● **Recorded information**:
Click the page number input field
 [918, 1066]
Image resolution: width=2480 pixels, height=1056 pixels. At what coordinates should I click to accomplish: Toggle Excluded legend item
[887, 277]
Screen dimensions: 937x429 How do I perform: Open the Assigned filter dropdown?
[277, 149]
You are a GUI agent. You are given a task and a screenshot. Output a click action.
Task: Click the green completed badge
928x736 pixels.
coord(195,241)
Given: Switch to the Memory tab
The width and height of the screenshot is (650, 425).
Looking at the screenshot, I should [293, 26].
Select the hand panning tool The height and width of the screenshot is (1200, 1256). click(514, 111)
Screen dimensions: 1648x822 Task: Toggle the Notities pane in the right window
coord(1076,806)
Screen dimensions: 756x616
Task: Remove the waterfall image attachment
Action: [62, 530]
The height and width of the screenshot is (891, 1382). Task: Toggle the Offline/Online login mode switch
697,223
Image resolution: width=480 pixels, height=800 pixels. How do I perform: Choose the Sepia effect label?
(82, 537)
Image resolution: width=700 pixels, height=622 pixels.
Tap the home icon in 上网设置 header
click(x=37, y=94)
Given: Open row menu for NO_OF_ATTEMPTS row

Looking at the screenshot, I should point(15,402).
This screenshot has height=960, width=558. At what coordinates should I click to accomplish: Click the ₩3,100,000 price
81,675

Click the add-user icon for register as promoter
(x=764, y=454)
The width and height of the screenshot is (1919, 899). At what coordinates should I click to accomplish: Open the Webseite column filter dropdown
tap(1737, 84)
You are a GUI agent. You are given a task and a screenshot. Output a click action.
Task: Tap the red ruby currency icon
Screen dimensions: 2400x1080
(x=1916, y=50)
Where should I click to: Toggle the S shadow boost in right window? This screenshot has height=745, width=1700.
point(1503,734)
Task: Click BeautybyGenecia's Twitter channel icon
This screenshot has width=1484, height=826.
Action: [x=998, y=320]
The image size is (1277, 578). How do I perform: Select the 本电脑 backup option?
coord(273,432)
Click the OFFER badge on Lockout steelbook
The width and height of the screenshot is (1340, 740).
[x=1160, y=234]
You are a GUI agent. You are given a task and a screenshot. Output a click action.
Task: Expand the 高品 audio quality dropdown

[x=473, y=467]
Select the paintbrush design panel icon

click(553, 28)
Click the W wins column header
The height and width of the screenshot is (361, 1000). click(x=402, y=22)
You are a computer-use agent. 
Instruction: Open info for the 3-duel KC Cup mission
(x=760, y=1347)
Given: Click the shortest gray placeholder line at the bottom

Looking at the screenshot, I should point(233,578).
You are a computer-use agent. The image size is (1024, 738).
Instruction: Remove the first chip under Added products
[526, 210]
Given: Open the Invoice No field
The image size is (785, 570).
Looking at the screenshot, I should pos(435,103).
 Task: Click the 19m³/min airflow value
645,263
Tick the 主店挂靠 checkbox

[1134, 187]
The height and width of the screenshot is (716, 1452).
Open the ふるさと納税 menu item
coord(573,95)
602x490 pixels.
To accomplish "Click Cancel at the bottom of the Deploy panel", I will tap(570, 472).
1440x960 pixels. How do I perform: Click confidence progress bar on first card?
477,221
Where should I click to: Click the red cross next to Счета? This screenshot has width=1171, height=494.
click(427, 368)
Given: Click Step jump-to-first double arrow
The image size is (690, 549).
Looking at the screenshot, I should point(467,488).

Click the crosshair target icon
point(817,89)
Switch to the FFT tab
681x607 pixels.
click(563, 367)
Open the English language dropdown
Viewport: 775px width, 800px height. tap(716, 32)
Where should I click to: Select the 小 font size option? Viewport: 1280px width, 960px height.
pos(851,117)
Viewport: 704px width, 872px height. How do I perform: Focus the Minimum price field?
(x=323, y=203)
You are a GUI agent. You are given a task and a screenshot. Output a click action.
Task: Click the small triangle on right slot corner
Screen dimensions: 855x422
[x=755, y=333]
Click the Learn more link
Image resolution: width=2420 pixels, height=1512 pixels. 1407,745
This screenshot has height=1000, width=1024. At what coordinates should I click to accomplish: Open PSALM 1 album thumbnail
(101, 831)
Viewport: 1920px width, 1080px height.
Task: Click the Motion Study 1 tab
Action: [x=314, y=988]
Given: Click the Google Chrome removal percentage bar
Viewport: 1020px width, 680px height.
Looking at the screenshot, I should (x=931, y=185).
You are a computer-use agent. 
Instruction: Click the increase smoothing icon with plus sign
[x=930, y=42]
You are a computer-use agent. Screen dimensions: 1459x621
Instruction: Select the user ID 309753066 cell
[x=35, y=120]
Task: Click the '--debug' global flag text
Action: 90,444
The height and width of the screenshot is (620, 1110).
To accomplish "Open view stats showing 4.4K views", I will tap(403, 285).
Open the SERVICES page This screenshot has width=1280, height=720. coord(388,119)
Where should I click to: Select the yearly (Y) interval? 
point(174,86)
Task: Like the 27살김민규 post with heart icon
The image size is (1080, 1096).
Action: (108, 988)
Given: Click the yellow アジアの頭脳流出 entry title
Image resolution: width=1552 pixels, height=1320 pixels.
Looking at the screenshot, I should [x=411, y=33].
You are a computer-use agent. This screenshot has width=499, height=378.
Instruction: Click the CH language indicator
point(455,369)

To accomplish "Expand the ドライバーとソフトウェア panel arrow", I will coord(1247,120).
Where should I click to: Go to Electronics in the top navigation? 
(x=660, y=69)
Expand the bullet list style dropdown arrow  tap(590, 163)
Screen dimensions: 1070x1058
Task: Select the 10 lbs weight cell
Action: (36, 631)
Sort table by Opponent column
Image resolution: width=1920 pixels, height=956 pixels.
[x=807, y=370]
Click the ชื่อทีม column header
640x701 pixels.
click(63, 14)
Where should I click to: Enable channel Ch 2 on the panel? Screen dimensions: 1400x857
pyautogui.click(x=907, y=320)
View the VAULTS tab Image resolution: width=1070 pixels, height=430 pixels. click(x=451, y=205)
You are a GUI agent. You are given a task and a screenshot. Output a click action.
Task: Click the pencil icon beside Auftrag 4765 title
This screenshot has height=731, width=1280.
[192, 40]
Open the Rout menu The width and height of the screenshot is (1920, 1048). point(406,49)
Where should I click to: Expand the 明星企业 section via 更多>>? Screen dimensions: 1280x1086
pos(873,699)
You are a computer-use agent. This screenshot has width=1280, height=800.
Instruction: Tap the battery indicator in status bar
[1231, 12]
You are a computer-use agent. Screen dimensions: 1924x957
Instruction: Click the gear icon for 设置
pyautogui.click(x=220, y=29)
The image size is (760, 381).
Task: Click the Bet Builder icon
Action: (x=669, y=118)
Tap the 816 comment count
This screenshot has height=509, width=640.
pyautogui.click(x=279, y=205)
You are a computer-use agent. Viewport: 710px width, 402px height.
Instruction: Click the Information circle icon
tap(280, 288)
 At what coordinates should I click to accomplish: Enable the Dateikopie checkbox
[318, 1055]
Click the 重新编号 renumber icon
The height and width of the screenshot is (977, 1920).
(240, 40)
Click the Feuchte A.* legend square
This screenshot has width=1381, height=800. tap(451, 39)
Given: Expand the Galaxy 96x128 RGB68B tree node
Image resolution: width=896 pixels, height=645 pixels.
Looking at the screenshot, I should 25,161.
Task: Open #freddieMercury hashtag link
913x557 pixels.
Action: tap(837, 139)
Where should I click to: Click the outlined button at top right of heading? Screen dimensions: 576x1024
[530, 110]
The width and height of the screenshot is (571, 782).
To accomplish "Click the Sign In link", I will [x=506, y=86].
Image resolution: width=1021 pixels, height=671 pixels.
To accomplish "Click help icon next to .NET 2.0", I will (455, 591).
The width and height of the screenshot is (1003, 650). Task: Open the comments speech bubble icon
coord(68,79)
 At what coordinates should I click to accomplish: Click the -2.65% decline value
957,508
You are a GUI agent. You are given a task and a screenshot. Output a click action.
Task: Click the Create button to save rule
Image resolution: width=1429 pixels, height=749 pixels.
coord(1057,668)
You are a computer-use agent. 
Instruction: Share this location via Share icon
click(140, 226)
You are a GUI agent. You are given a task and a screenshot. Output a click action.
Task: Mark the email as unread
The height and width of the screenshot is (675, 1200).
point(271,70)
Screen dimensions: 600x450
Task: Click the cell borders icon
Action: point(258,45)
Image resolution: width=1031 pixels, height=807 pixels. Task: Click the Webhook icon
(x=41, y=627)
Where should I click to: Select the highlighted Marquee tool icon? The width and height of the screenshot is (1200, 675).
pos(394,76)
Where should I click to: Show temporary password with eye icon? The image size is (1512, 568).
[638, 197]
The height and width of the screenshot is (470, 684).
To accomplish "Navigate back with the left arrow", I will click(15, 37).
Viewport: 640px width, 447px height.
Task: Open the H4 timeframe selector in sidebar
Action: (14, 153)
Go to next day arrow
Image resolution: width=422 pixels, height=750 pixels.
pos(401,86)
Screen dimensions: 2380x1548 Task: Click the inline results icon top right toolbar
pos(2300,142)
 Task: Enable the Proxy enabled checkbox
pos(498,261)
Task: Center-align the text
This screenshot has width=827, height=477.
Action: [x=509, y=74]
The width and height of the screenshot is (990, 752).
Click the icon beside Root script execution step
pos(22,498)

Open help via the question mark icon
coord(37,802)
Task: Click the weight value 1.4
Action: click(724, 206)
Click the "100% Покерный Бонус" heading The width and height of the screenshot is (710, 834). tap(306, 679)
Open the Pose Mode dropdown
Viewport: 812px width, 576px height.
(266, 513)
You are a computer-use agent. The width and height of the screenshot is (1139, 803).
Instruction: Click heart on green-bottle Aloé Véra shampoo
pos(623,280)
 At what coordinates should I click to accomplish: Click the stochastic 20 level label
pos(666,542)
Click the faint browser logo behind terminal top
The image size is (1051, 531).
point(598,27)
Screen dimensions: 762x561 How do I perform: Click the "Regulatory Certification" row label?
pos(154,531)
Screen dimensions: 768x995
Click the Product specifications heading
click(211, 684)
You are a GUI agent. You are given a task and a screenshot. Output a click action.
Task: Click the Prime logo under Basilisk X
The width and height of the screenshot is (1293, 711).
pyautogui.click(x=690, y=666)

● **Aim of the task**: In the entries above, find the line with "Viewport: 1020px width, 680px height." and the line with "The height and width of the screenshot is (620, 1110).", then restate word for word both of them and every line between, with nothing more.

● **Result of the exercise**:
Viewport: 1020px width, 680px height.
Looking at the screenshot, I should (x=931, y=185).
You are a computer-use agent. 
Instruction: Click the increase smoothing icon with plus sign
[x=930, y=42]
You are a computer-use agent. Screen dimensions: 1459x621
Instruction: Select the user ID 309753066 cell
[x=35, y=120]
Task: Click the '--debug' global flag text
Action: 90,444
The height and width of the screenshot is (620, 1110).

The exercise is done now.